Inflation does not always go up. When prices decline over time, it is called deflation. Normally, this happens when an asset bubble bursts.
Back in 2006, the economy of the United States developed deflation because of the housing bubble. Housing values declined, which meant people were unable to sell their homes. When deflation is particularly bad, it can cause depressions. The Great Depression of 1929 is one example of deflation causing a depression.
Stagflation happens when economic growth remains stagnant. While the economy is stagnant, there is some price inflation happening. Unemployment also remains high during stagflation.
Stagflation is a major issue for policymakers because the corrective actions you must take for high inflation can increase unemployment. Back in the 1970s, the Federal Reserve combated a period of stagflation by increasing the federal funds rate. This led to an economic downturn and high unemployment in 1981 and 1982. Fortunately, these measures also managed to end stagflation.
Wage inflation is a specific kind of inflation that only affects wages. During wage inflation, employees’ wages increase faster than the cost of living. This generally happens when there is a shortage of workers. It can also occur when labor unions negotiate for wage increases.
In general, economists say that there is a worker shortage if unemployment drops below 4%. Other than worker shortages, wage inflation can also increase if employees have the ability to choose their own wages. This is particularly common among chief executive officers.
The Types of Asset Inflation
Rising prices can occur among specific assets. Before the 2008 recession, the housing market increased in value before eventually crashing. Asset bubbles frequently occur with oil and gold. If an asset bubble is large enough, it can negatively impact the entire economy.
Asset Inflation: Food
Food can be affected by inflationary pressures. Because of how important food is, these asset bubbles can lead to political unrest. For example, food inflation led to the 2008 food riots in India and the Arab Spring.

(Saved entries)
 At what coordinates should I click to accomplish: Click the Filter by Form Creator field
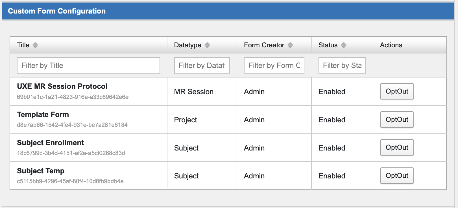click(274, 65)
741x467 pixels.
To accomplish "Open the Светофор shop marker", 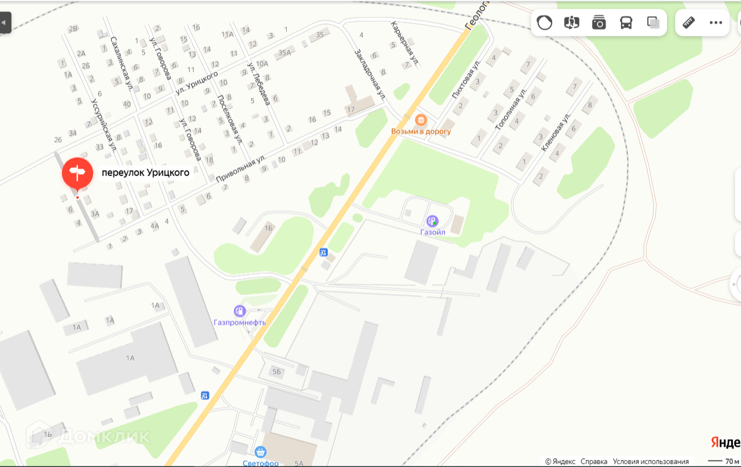I will [261, 452].
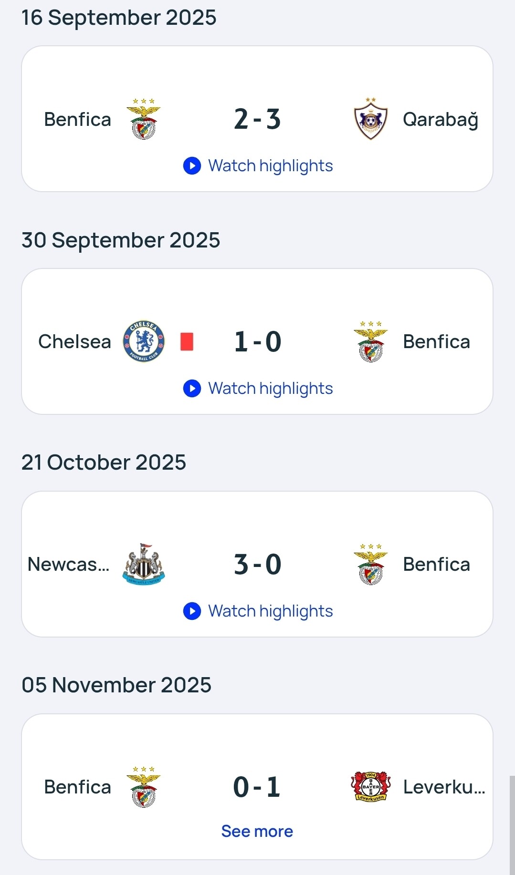Click the Newcastle United crest
This screenshot has height=875, width=515.
144,564
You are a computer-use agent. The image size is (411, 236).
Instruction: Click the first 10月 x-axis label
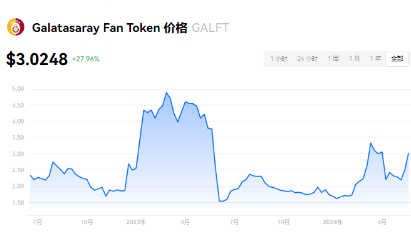pyautogui.click(x=86, y=222)
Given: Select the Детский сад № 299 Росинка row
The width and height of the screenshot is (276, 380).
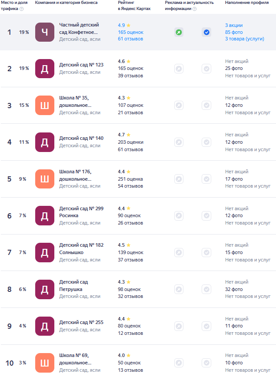Looking at the screenshot, I should pos(138,216).
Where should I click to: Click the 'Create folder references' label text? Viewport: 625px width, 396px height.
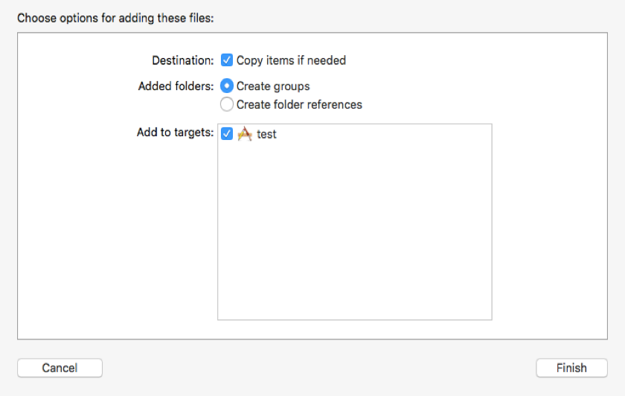coord(299,104)
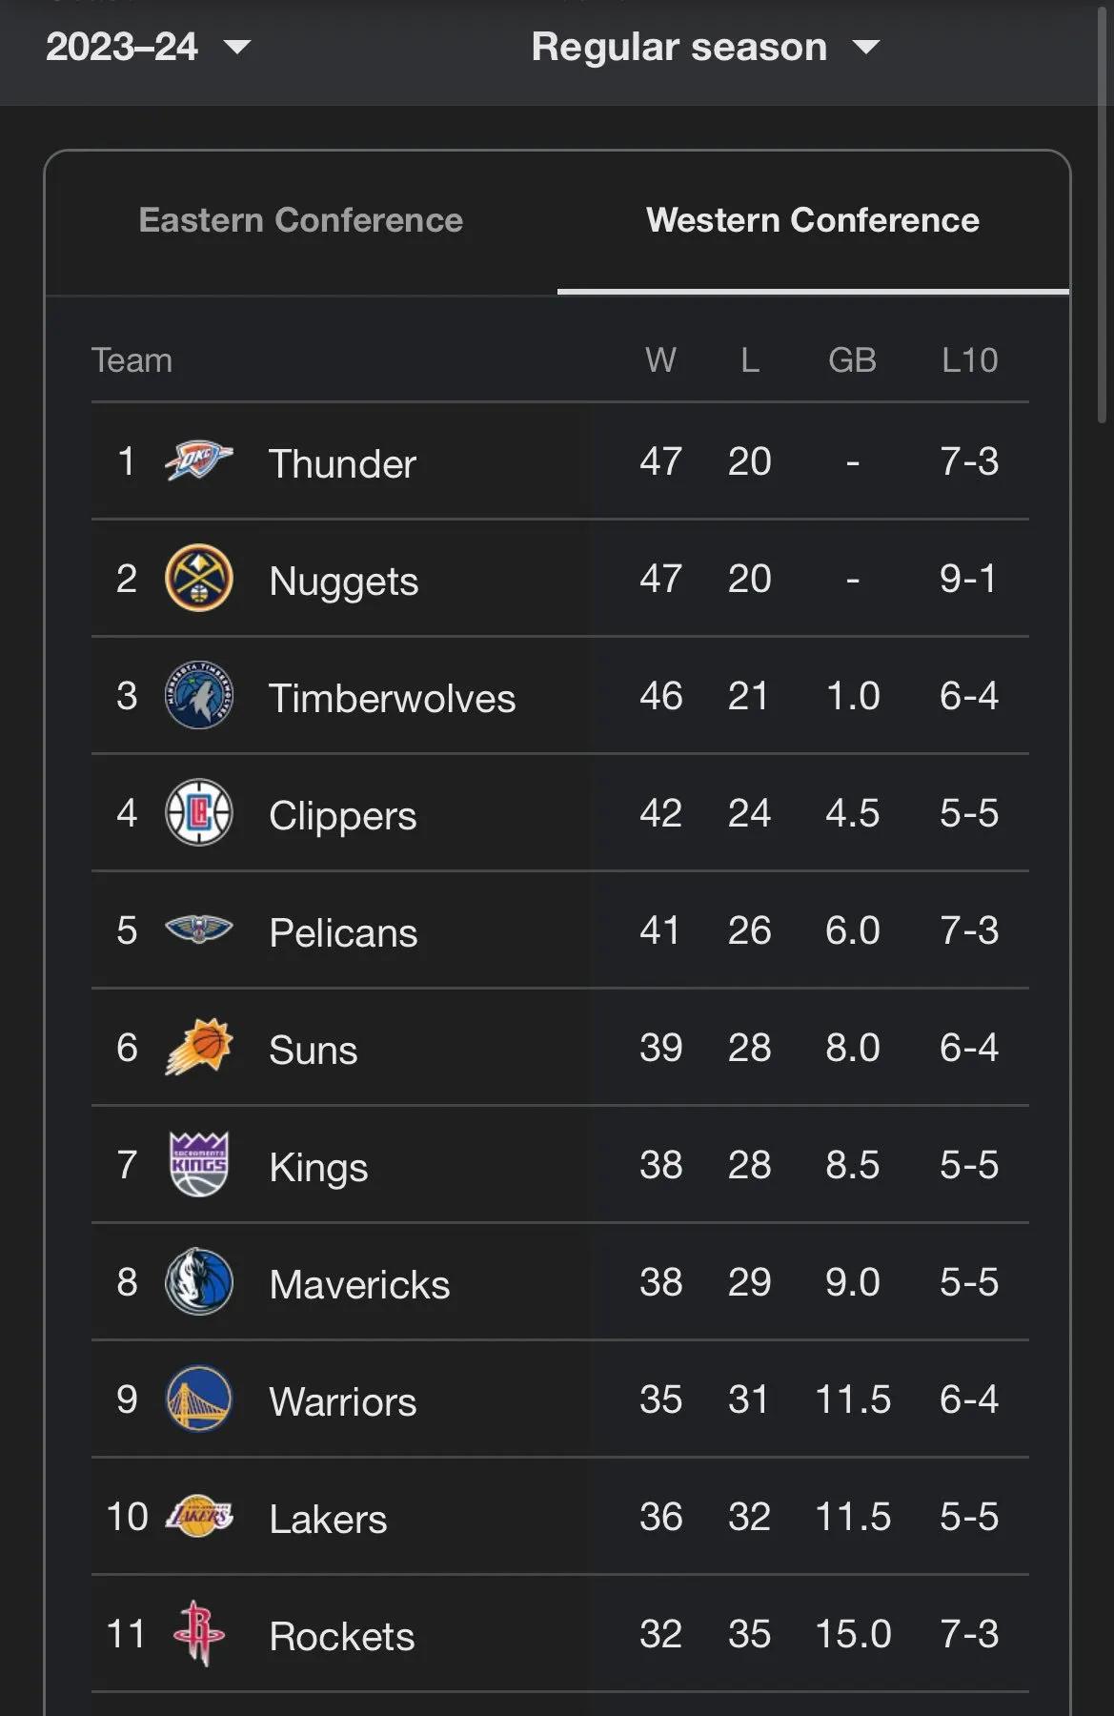Click the Warriors team logo
The width and height of the screenshot is (1114, 1716).
[198, 1399]
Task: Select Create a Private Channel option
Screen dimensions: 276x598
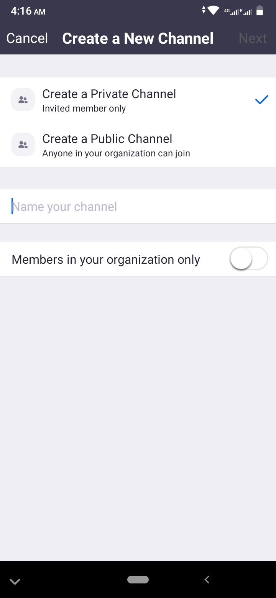Action: pyautogui.click(x=109, y=94)
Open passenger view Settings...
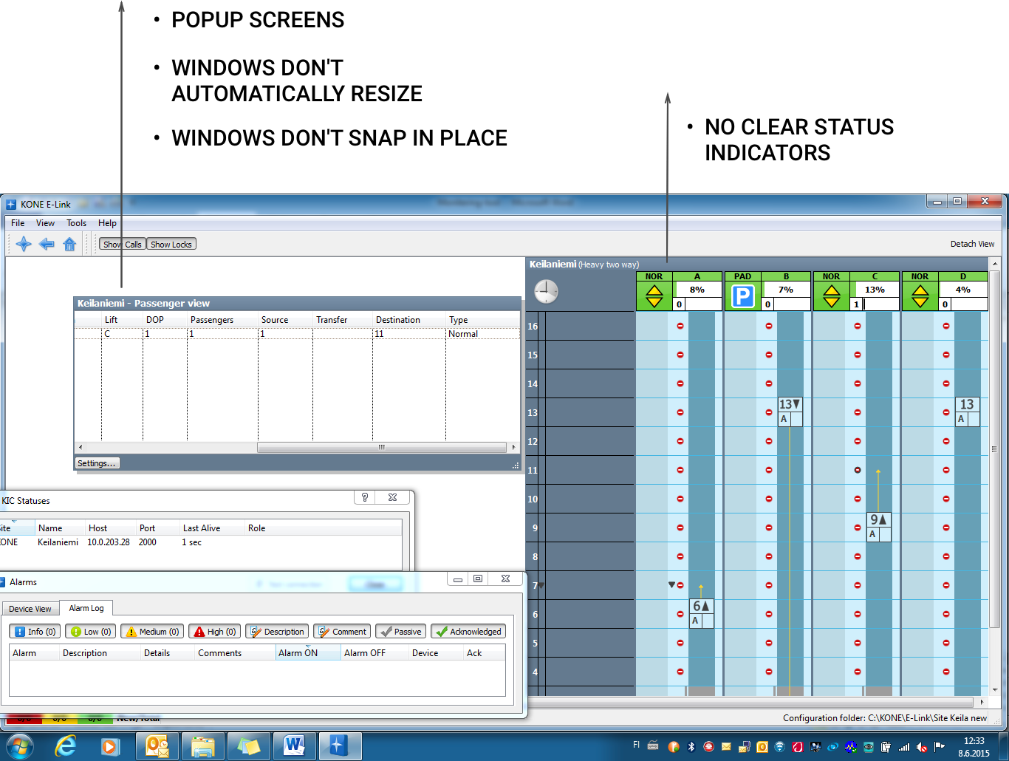Screen dimensions: 1009x761 coord(96,463)
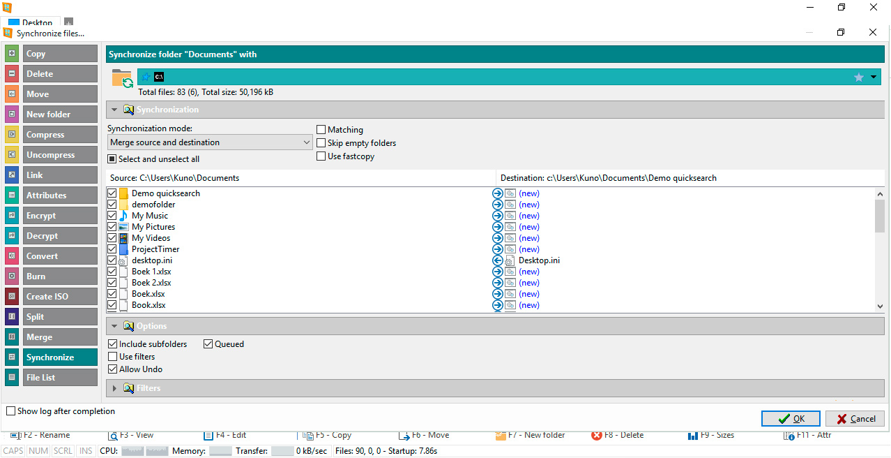This screenshot has width=891, height=458.
Task: Uncheck the My Music folder item
Action: [112, 216]
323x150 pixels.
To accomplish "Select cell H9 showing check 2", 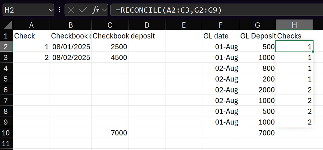I will pyautogui.click(x=294, y=122).
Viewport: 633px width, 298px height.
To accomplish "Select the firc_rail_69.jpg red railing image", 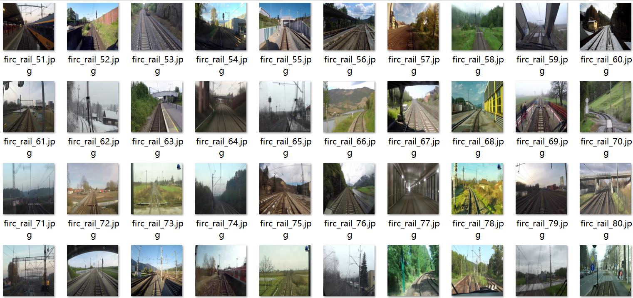I will [x=541, y=107].
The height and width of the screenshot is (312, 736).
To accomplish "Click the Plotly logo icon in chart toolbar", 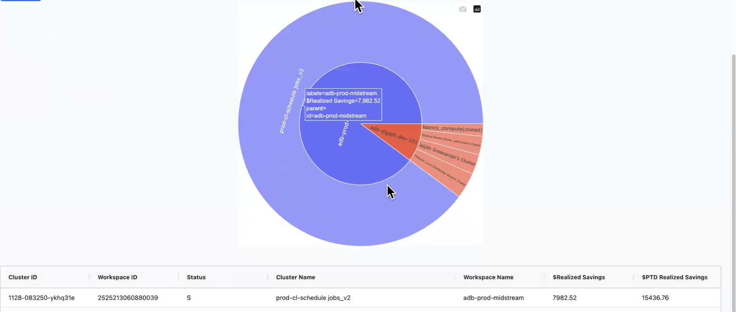I will [x=477, y=9].
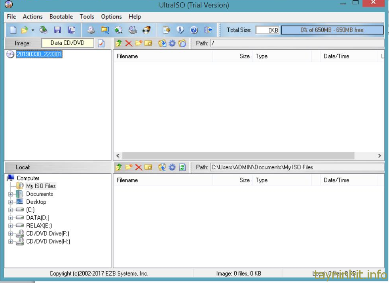
Task: Click the Local path input field
Action: click(x=297, y=167)
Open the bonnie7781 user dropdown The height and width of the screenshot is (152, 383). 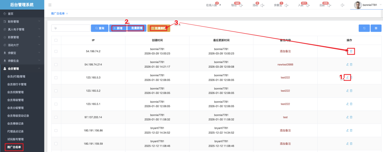point(366,5)
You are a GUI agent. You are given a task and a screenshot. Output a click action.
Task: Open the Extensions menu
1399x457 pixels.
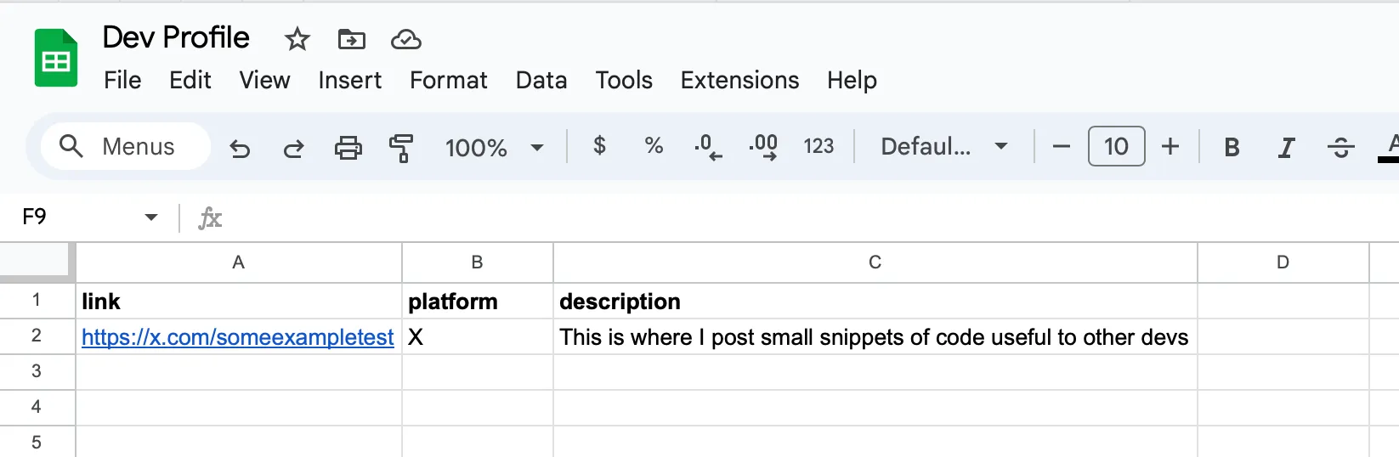739,80
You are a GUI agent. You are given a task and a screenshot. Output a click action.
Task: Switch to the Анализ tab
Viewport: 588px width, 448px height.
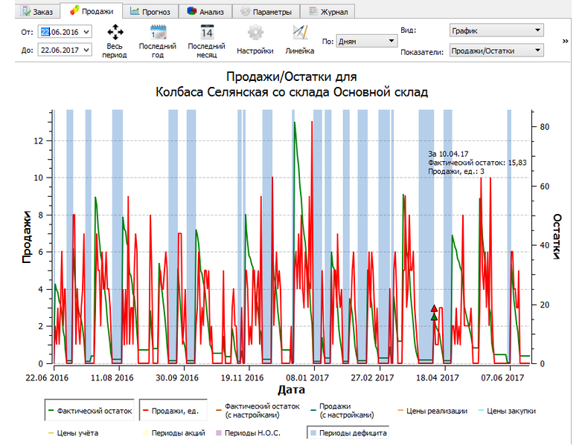(x=206, y=11)
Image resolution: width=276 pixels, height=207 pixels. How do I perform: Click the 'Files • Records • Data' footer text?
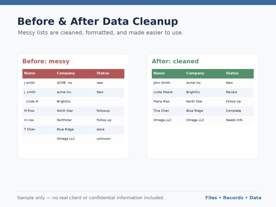(x=233, y=198)
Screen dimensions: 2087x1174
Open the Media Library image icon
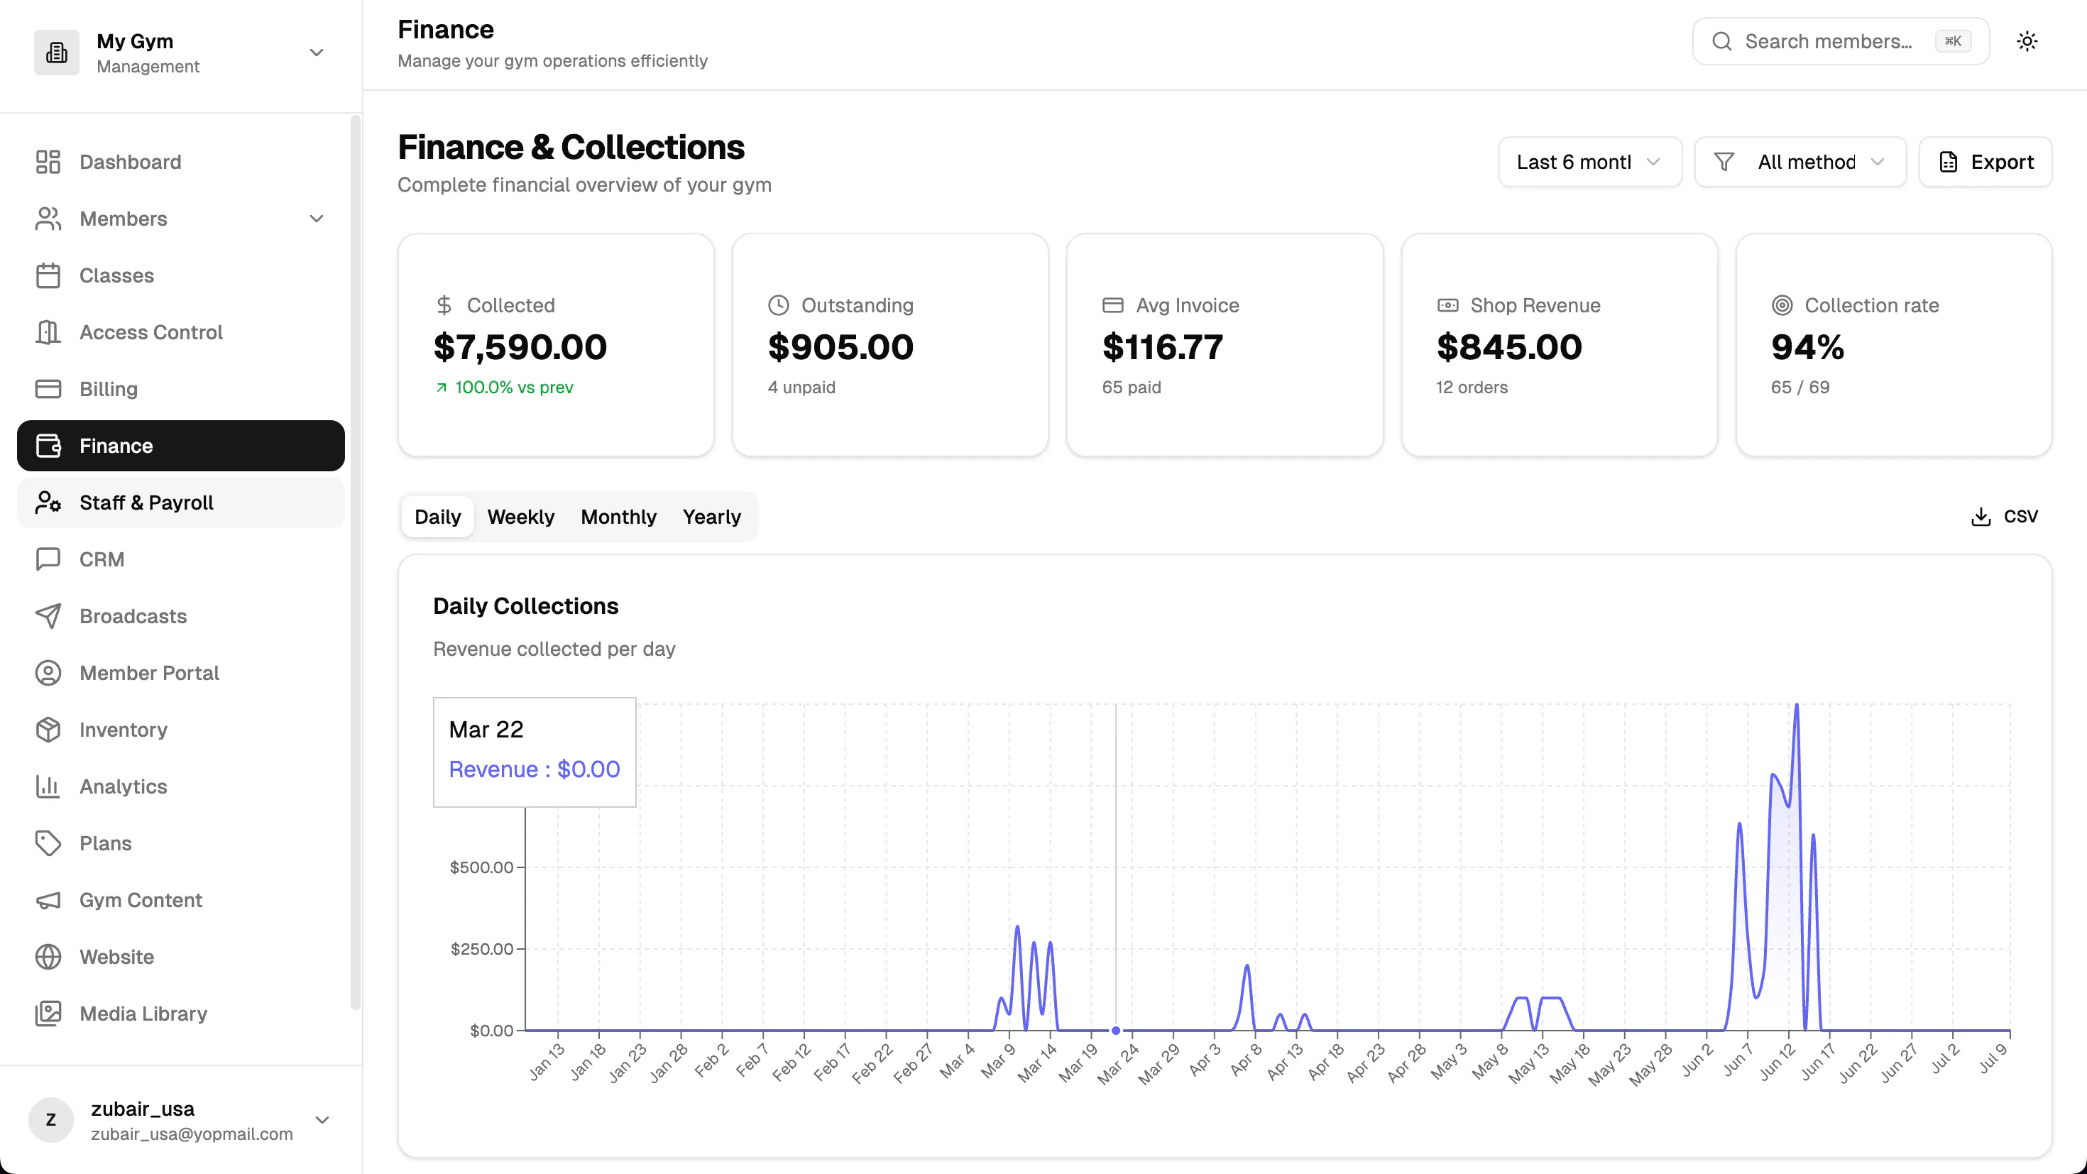click(48, 1013)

# ACTIVITIES
#1 Answer these from the inflation passage:
(a) What did the Federal Reserve increase in the 1970s to combat stagflation?
(b) Below what unemployment rate do economists say there is a worker shortage?
(c) What event of 1929 is given as an example of deflation causing a depression?
#2 Rewrite the inflation passage between "Asset Inflation: Food" and "the Arab Spring.", inclusive, swapping "political unrest" for "civil unrest".

# EXPECTED RESULTS
#1
(a) The federal funds rate
(b) 4%
(c) The Great Depression

#2
Asset Inflation: Food
Food can be affected by inflationary pressures. Because of how important food is, these asset bubbles can lead to civil unrest. For example, food inflation led to the 2008 food riots in India and the Arab Spring.